Top of Selected extract

What do these tell us about FCA enforcement trends, approaches and focus, both recently and in terms of what lies ahead?

FCA enforcement activity in the 12 months to 31 March 2020

The FCA had 646 open cases at 31 March 2020 – compared to a similar caseload (647) at the same point last year - and 496 the year before. During the 12 months to 31 March 2020, it closed 185 cases - which is pretty consistent with the count for previous years (189 in 2018/2019, and 208 in 2017/18). However, its opening of new cases has decreased: 184 new cases were opened in the 12 months to 31 March 2020, compared with 343 in 2018/2019 and 302 in 2017/2018.

In terms of the number of financial penalties dished out, this has remained pretty stable over the last three years: 15 (2019/20) and 16 (in both 2018/19, and 2017/18). The financial value of the penalties has stayed at just over £200 million for the last two years (£224.4 million in 2019/20, and £227.3 million in 2018/19), jumping up from £69.9 million in 2017/18.

In terms of outcomes, other than financial penalties, in the 12 months to 31 March 2020 the FCA: varied, cancelled or withdrew approvals/permissions from 176 firms, and handed out one public censure and 12 prohibitions. Nine cases had a criminal outcome and four had a civil outcome. There were no instances of redress/restitution. The FCA explains that the majority of cancellation of permissions relate to consumer credit firms failing to pay fees or submit regulatory returns.

Bottom of Selected extract
Top of Data excerpt

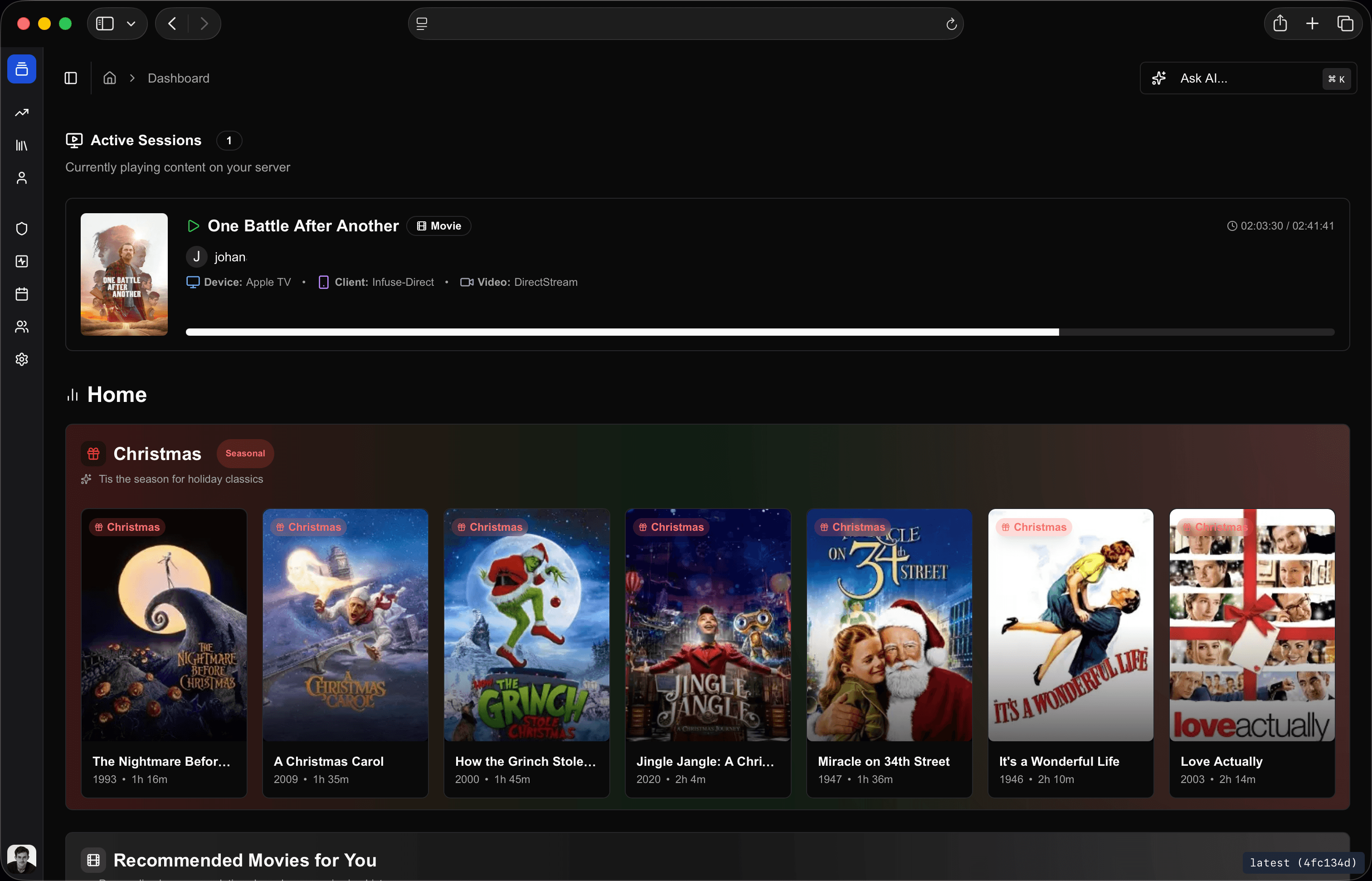Open the multiple users icon in sidebar
This screenshot has height=881, width=1372.
(22, 327)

Bottom of Data excerpt

■ **Exercise requirements**:
Continue the passage on FCA enforcement activity, starting after its last sentence.

■ **Written answer**:
Cases are taking longer to resolve, and at a higher cost. In the 12 months to 31 March 2020, the length of time taken for regulatory and civil cases — including those closed with no further action taken — increased by six months, to an average of 23.9 months, up from 17.5 months last year. (It was 19.1 months the year before). At the same time, the average cost of cases more than doubled, to £229,000 from £103,400 last year. (It was £137,800 the year before). The FCA’s explanation for this is that the "resource required for each case varies depending on factors including scale and complexity. The cost of regulatory cases…conducted can range from around £2,000 to over £2 million".

In terms of subject matter, open cases are classified as: retail conduct, pensions advice, pensions scam, investment scam, retail lending, financial crime, wholesale conduct, insider dealing, market manipulation, listing/prospectus rules/DTR breaches, misleading statements and unauthorised business. In terms of volume of open cases in each of these categories, there isn't much significant increase or decrease from last year, apart from investment scams (up to 14 open cases this year from three last year), which is unsurprising given the unfortunate fact that scams are on the rise, particularly as criminals exploit the COVID-19 pandemic. The highest volumes of open cases relate to unauthorised business (142), retail conduct (134), insider dealing (88) and financial crime (71) – and this was also the case last year. A recent Freedom of Information Act request reveals that the FCA continues to investigate 14 financial institutions and six individuals in connection to the cum-ex tax evasion scandal.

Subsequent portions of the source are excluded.